Sunday, October 12, 2008

roll out my coffin/drink poison in my chalice/pride begins to fade/ and y'all feel my malice

Yes, those (lyrics to Dr. John's "I Walk on Gilded Splinters") are the most appropriate food-sounding lines I can find to express the usual consequences of my cooking. I think my culinary skills are, on the whole, less potent than the Night Tripper's musical voodoo curses, but just as malevolent.

Hmm... perhaps we should start from the beginning.


Have you ever wondered what happens when I try and cook even the simplest things? Many of you have seen my comments, here and elsewhere, expressing my fear and horror at the mere idea of preparing any food more complicated than a peanut butter and jelly sandwich (once, I tried to upgrade the PBJ to an orange marmalade and nutella sandwich: it didn't work).

Well, tonight I decided to cook pasta. Without just pouring a can of tomato sauce in a saucepan. I even, for the first time in my 29 years (!!), decided to operate a frying pan unsupervised.
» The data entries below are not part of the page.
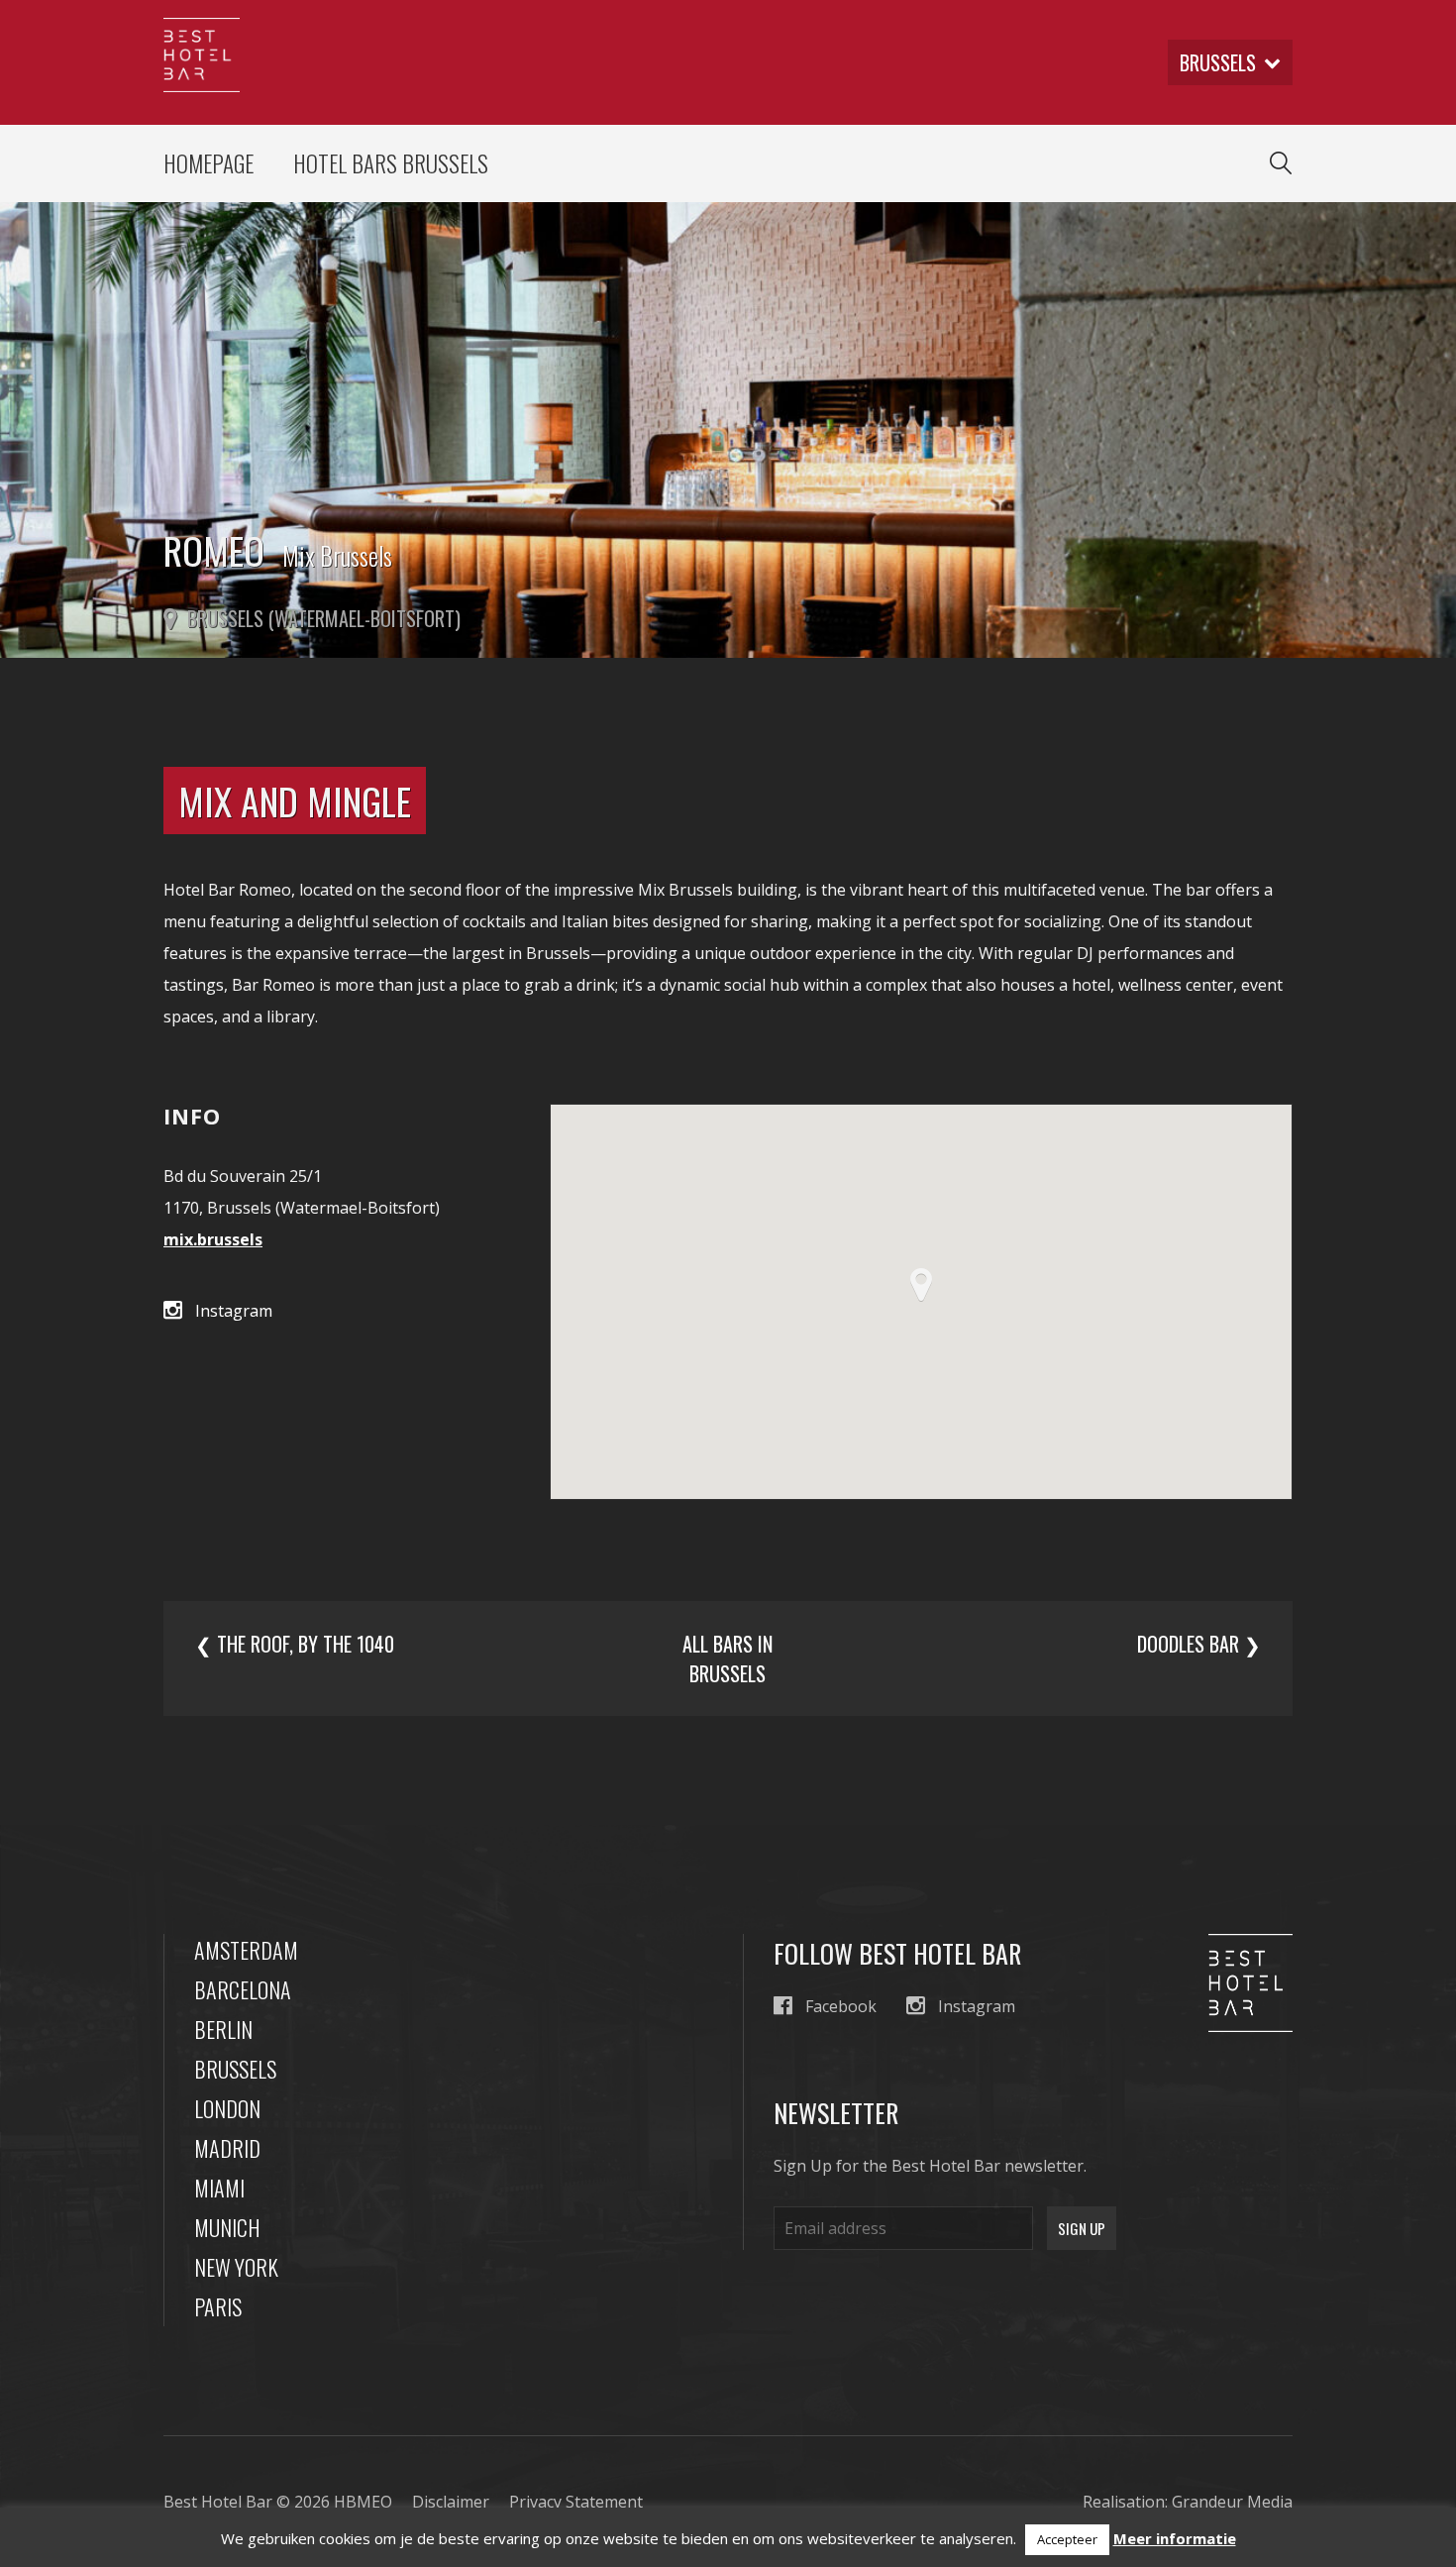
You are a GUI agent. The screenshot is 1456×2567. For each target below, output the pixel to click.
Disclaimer (450, 2502)
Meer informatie (1174, 2538)
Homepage (208, 163)
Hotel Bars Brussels (390, 163)
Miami (219, 2187)
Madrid (227, 2148)
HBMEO (363, 2502)
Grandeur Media (1232, 2502)
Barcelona (242, 1989)
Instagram (233, 1311)
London (227, 2108)
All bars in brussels (727, 1658)
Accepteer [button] (1067, 2539)
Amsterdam (246, 1950)
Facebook (841, 2006)
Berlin (223, 2029)
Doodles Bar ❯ (1199, 1643)
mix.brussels (212, 1239)
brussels (1218, 62)
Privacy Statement (576, 2502)
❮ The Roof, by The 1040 (294, 1643)
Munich (227, 2227)
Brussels (235, 2069)
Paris (218, 2306)
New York (236, 2267)
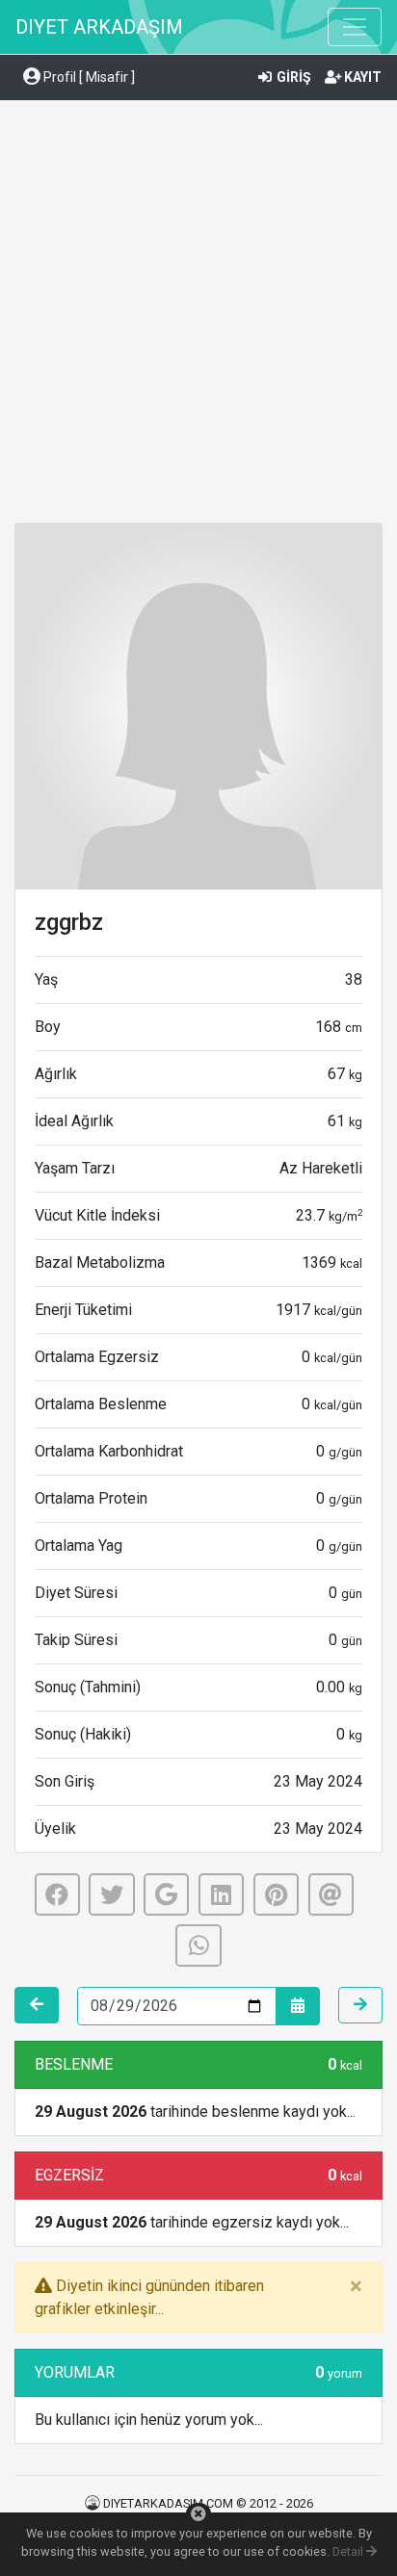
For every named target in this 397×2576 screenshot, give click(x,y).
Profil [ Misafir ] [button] (87, 77)
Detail (349, 2551)
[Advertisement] (198, 314)
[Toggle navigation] (355, 27)
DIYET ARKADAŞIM (99, 27)
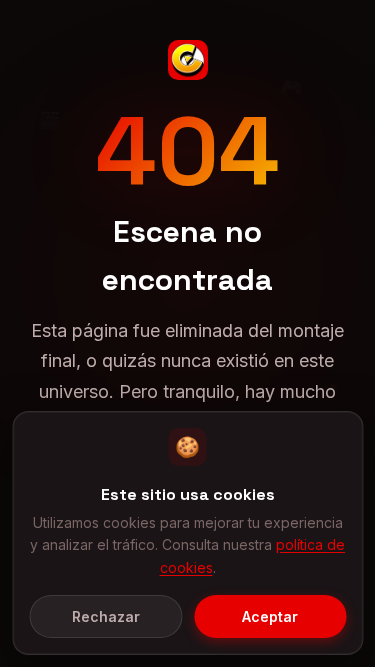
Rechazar (106, 616)
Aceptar (270, 616)
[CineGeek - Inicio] (188, 60)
The plan (borrowed, but modified heavily by my own innovations and incompetence at following directions) was something like the following: boil a mess of farfalle. Prepare in some magical fashion the following things to go along with it: 2 chicken sausages -- with mango! -- bought precooked from trader joe's! -- a bad idea!, 1/4 onion, a chunk 'o garlic, parsley (fresh), bay leaves (not fresh), oregano (not fresh -- stupid grocery store), basil (ditto), salt, pepper. Toss some lemon juice on top, because everything tastes better with lemon juice. Add parmesan. Num num.

Things didn't quite work out as planned, though they turned out OK in the end.

Step 1: boil the pasta. As it turns out, the pasta would boil for a good 20 minutes, because it took me much longer than planned to handle the other steps. Whoops.

Step 2: Cut the vegetables up. Alas, this means cutting an onion:



So, story time. I'm so sensitive to the pain-generating properties of onions that I have actually violated the prime evolutionary imperative for sake of one. This was in my second year of law school. I'd gone to a halloween party, where I met this extremely attractive member of the opposite sex. She was dressed as a mermaid. It suited her. She was a student in the education school! Eventually, I got invited back to her place. Unfortunately, she had a housemate, who had also invited a gentleman home. More unfortunately, on this turn of events, some fool decided to cook stir fry. The moment the onions went on, my eyes started burning and watering. Pretty soon, I was basically curled up in a corner moaning. I finally fled. And never saw the girl again. Onions, you can see, are my enemy. But they're so yummy...

This also means trying to cut up the parsley. Unfortunately, I'm very bad at cutting up herbs, so I tried (against wise advice) deploying a flashy device that I found at target: a menacing looking multi-bladed herb mincer:



Alas, it did not work quite as advertised:



I decided that would have to be satisfactory.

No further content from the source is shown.